# What needs to be done:
Please output the section of the listing below that opens with the line containing "Image resolution: width=801" and closes with the line containing "You are a computer-use", exactly and with nothing else.

# Source data:
★ ★ ★
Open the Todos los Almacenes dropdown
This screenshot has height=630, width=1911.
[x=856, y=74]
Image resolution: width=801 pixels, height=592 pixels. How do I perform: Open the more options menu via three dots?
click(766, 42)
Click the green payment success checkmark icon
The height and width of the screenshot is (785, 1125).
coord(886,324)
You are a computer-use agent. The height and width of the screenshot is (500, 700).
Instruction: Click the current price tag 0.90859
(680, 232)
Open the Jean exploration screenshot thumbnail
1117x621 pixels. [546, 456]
★ ★ ★
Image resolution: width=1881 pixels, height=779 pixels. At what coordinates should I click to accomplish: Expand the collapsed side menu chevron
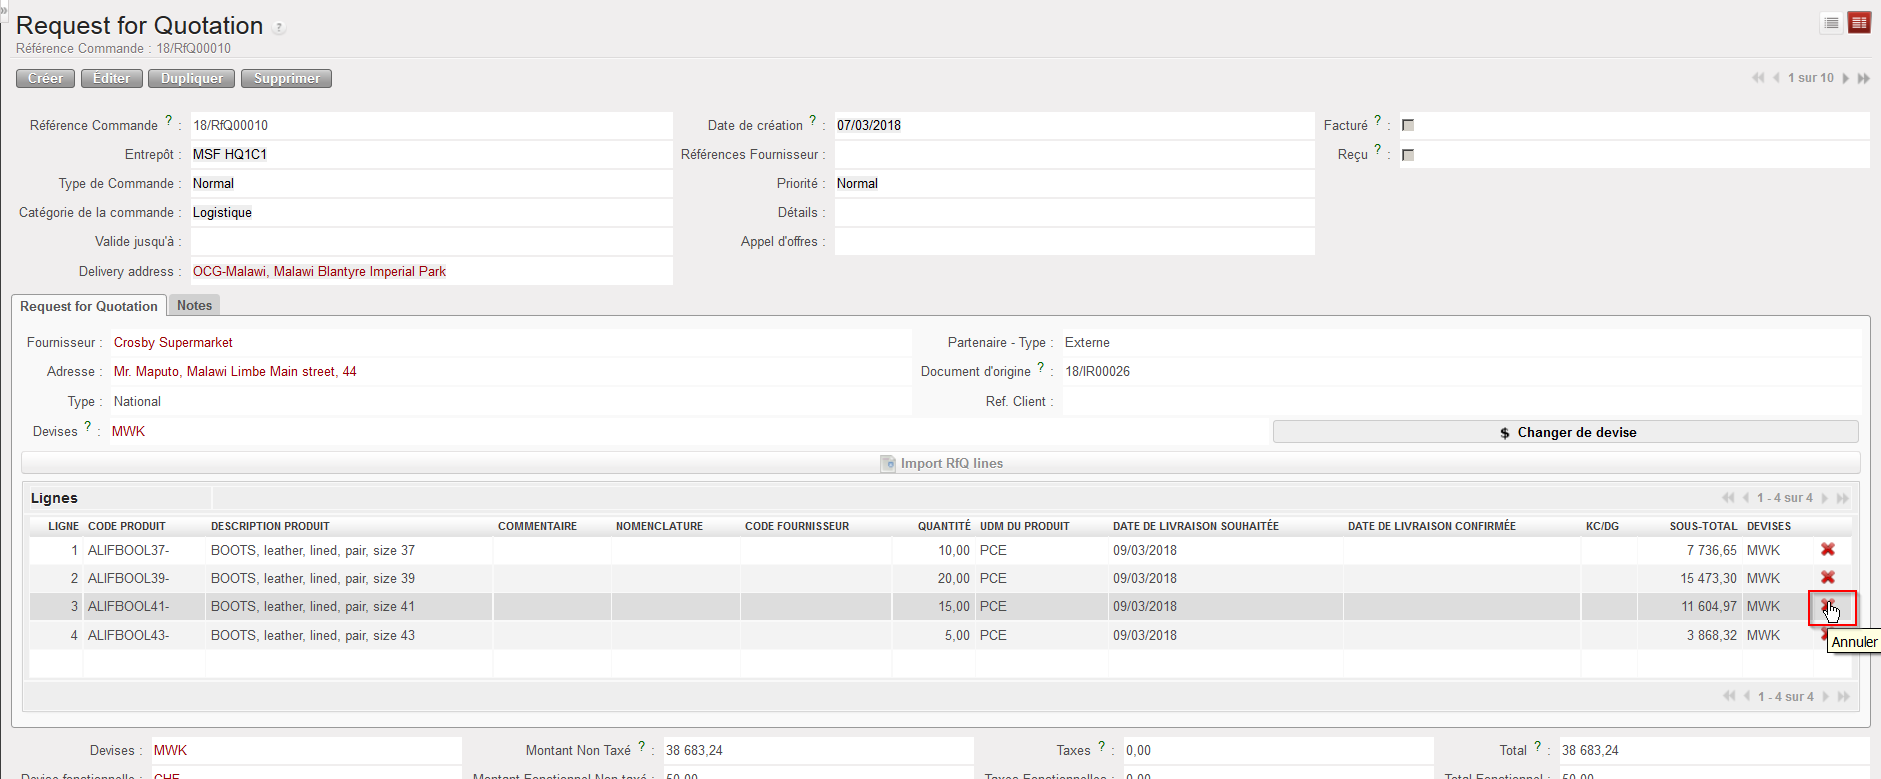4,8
★ ★ ★
# Exercise answer:
Image resolution: width=801 pixels, height=592 pixels. How do I perform: Open the more options menu via three dots?
click(766, 42)
Click the green payment success checkmark icon
The height and width of the screenshot is (785, 1125).
coord(886,324)
You are a computer-use agent. The height and width of the screenshot is (500, 700).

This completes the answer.